Dance, Joy, and Coming Back to Myself
I didn’t grow up as a competitive dancer, but I’ve always loved to dance.
Some of my happiest memories are on dance floors — including the night I fell in love with my partner, Jake, on a wedding dance floor. There’s something about music and movement that has always made me feel more like myself.
Four years ago, after my dad passed away, I made a quiet decision to bring more joy into my life.
Not as a goal.
Not as a reinvention.
Not because I needed a new career or achievement.
I started dancing simply for the sake of doing something I loved — something that didn’t need to lead anywhere, prove anything, or be productive.
Just joy.
Just movement.
Just music and presence.
What I didn’t expect was how meaningful that choice would become. Dance gave me a place to express emotion, release tension, and reconnect with parts of myself that had been quiet for a long time.
Why I Love Dance
Dance asks you to be here.
You can’t worry about tomorrow while you’re counting beats.
You can’t replay conversations while you’re learning a turn.
You can’t stay frozen when the music invites you to move.
Dance builds confidence.
It softens tension.
It teaches posture, breath, rhythm, and awareness.
And maybe most importantly — it brings joy without pressure.
Not performative joy.
Not forced positivity.
Real, embodied joy.
Swing Music, Memories, and My Dad
My favorite style of dance is swing.
Partly because I love the music — the energy, the playfulness, the lift it brings to a room. But also because it reminds me of my dad, who loved big band music and used to play it often.
Hearing those songs now feels like a thread connecting past and present, grief and joy, memory and movement.
Dancing swing sometimes feels like dancing with those memories — a way to carry him forward while still allowing life to feel light.
Dancing With Mom
Not long after I started dancing, I invited my mom to a social dance event.
She said yes.
Before long, she was dancing too.
Recently, she was diagnosed with cancer — news that shifted everything overnight. And yet, dance has remained one of the bright threads running through this season of our lives.
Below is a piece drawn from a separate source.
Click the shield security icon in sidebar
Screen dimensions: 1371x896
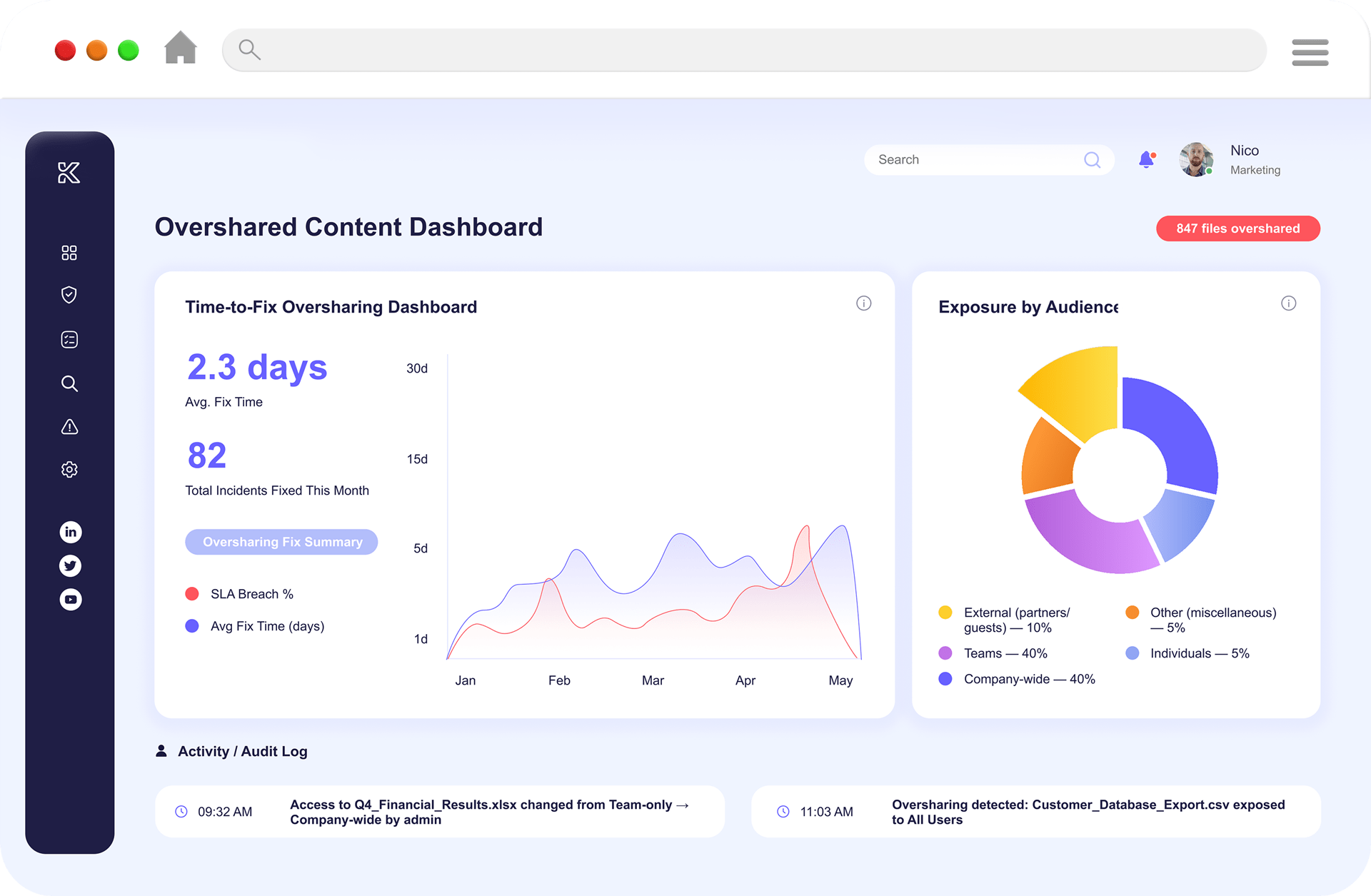[x=69, y=295]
We dance together whenever we can, with me as the lead — something that still makes us both smile. We’ve even traveled to compete, turning what could have been a heavy chapter into one that still holds excitement, connection, and moments of pure joy.
Dance gives us something to look forward to. Something that isn’t about appointments or uncertainty. Something that reminds us we are still here, still moving, still living.
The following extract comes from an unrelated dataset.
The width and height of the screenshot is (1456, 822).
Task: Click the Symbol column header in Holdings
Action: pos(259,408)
It’s one of the ways we take care of our nervous systems — together.
How Dance Connects to Sleep
Over time, I began to notice something surprising.
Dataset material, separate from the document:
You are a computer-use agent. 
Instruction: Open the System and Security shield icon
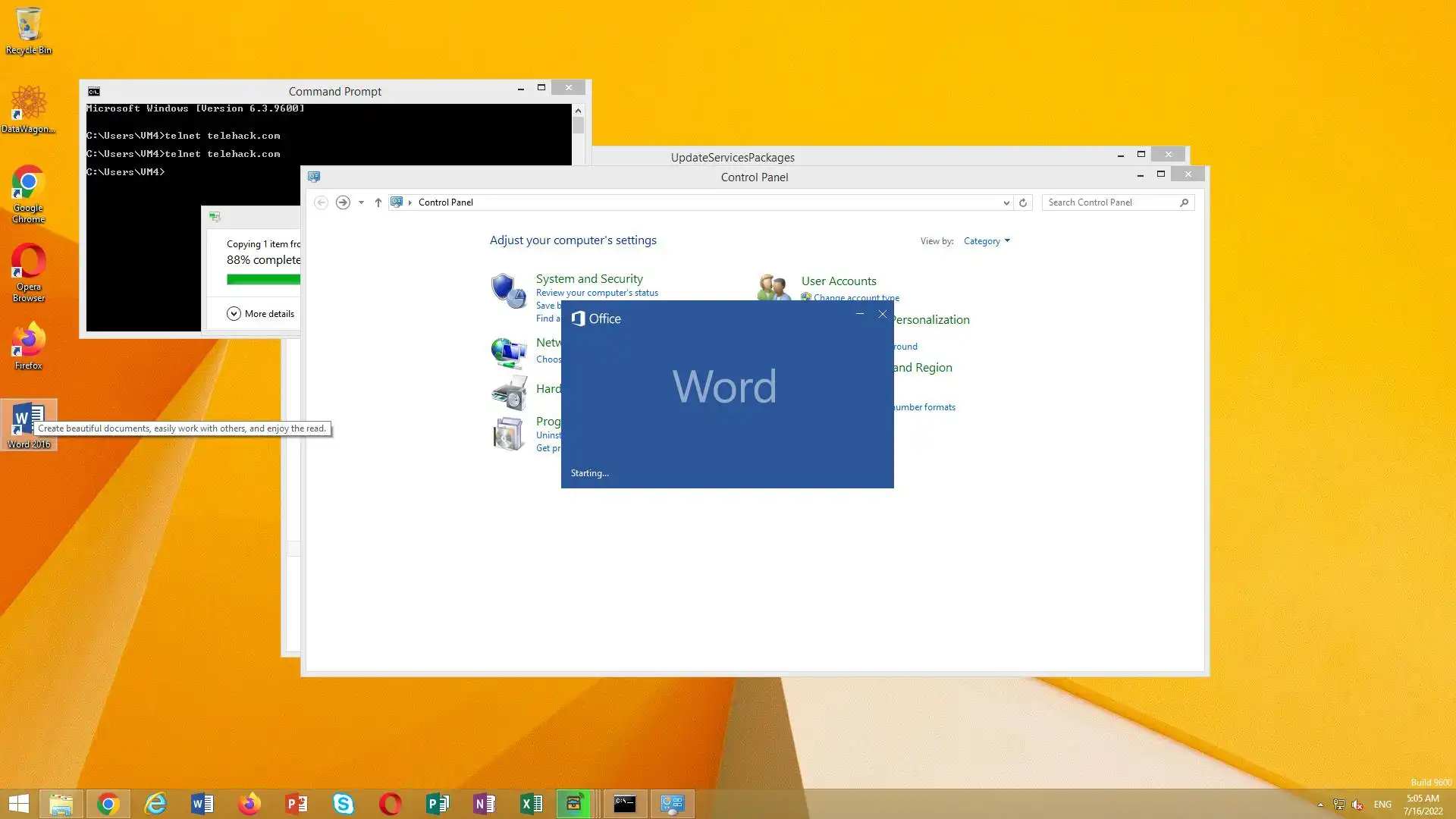(x=507, y=290)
The more I danced, the calmer my body felt at night.
Not because I was exhausting myself — but because I was regulating my nervous system in a way that felt safe, expressive, and grounding.
Movement can be activating…
or it can be settling.
The right kind of movement — gentle, rhythmic, intentional — tells your body:
You’re safe.
You can soften.
You can rest.
This is especially powerful for midlife women, whose nervous systems are often carrying years (or decades) of stress, responsibility, and disrupted sleep.
Sleep doesn’t start at bedtime.
It starts with how supported your body feels during the day.
Why This Matters for the Women I Help
Many of the women I work with are tired — but wired.
Exhausted — but unable to settle.
Longing for rest, but stuck in a body that feels tense and alert.
Gentle movement can become a bridge.
Not intense workouts.
Not rigid routines.
Just kind, steady movement that reconnects you to yourself.
Dance taught me that your body isn’t broken.
It may just be overwhelmed… or disconnected… or in need of joy.
And sometimes, the path back to sleep begins with learning how to feel at home in your body again.
My Dance Today
Today, I continue training in Latin and Ballroom dance, teaching, and choreographing line dances that bring people together in playful, energizing ways.
Dance is my joy practice.
My grounding.
My connection to my family.
My reminder that life can hold grief and lightness at the same time.
And it’s now part of the lens through which I support women in finding steadier nights.
Because rest isn’t just the absence of movement.
Sometimes, it’s the result of the right kind of movement.